5 Tips for Balancing Your Business with the Rest of Your Life
1. Define your priorities.
What goals must be reached to make your business successful? What tasks are crucial to achieving them?
What goals are essential to the rest of your life? What tasks are crucial to achieving them?
Note: The only things that are important to long-term goals should be considered priorities, though some, such as project deadlines may be urgent, while others, such as business relationship building may have more scheduling flexibility.
Note: In business, what matters most are results...the opposite is true in one's personal life where the amount and quality of time spent is the measure of success.
2. Determine areas in which you are constantly overbooking yourself. For example, do you neglect to build in enough travel time when you schedule client visits? Are you establishing unrealistic deadlines for the completion of projects assuming that there will be no unexpected issues to deal with on those projects and that there will be no crisis situations with other clients which require your attention?
3. Develop good systems (preferably digital) to schedule your time.
Have you built a calendar to include personal as well as business obligations?
How do you work on the personal calendar with your family or relevant support caregivers?
How are you taking advantage of technology to share parts of your calendar with significant others?
4. Organize your life.
How is your business set up so that you can easily find everything you need quickly?
How do you organize your home to minimize stress and maximize quality time with those who are important to you?
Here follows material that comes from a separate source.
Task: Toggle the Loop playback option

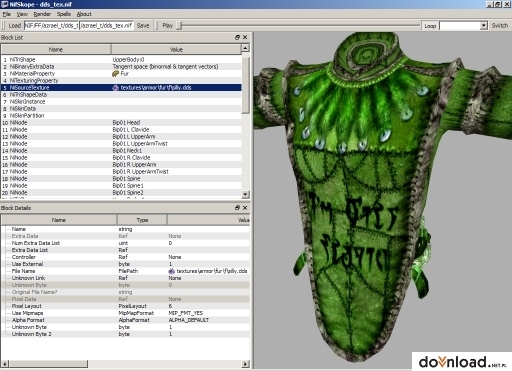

Examples might be a "command center" where everyone knows to find important documents, cell phone chargers, keys, etc...or picking out clothes for small children and filling their backpacks at night.
Note: According to an Atlanta productivity consultant, if you can eliminate the clutter and maximize efficiency, you will gain between 240 and 290 hours a year.
5. Put support systems in place.
What tasks can/have you outsourced or delegated?
How do you communicate with those who are helping you?
How do you say "no"when you need to?
To whom and when do you turn to be a sounding board?